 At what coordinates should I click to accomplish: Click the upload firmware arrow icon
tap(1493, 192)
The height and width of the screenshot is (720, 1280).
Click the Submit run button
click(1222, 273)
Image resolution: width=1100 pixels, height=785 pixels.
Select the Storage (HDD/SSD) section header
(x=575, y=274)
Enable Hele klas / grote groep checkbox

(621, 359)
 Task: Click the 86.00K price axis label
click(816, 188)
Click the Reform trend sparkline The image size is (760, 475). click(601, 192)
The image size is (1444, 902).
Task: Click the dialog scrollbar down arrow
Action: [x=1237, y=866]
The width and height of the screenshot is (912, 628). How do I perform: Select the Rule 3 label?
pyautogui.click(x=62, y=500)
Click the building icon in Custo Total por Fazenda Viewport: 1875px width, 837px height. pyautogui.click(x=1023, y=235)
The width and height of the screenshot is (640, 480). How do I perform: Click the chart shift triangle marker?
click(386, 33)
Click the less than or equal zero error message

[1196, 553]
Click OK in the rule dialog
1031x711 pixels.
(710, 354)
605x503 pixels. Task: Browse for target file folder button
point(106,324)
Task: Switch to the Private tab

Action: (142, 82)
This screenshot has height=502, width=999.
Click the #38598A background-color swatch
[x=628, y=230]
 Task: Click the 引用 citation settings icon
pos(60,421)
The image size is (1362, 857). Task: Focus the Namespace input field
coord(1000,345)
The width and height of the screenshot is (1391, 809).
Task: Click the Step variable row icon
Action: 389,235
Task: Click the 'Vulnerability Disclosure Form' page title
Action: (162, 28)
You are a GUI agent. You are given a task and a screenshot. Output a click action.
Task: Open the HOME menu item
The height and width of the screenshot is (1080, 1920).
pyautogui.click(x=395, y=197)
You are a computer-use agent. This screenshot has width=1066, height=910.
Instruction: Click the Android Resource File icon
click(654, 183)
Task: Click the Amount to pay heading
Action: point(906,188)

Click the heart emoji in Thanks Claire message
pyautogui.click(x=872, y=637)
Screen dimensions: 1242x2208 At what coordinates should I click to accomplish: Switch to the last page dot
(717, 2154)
§ §
-- WORK TO BE COMPLETED --
Reproduce the entries from the line containing "Click the Reform" through the line containing "pyautogui.click(x=62, y=500)", with both of those lines included.

-- ANSWER TO THIS PROBLEM --
Click the Reform trend sparkline The image size is (760, 475). click(601, 192)
The image size is (1444, 902).
Task: Click the dialog scrollbar down arrow
Action: [x=1237, y=866]
The width and height of the screenshot is (912, 628). How do I perform: Select the Rule 3 label?
pyautogui.click(x=62, y=500)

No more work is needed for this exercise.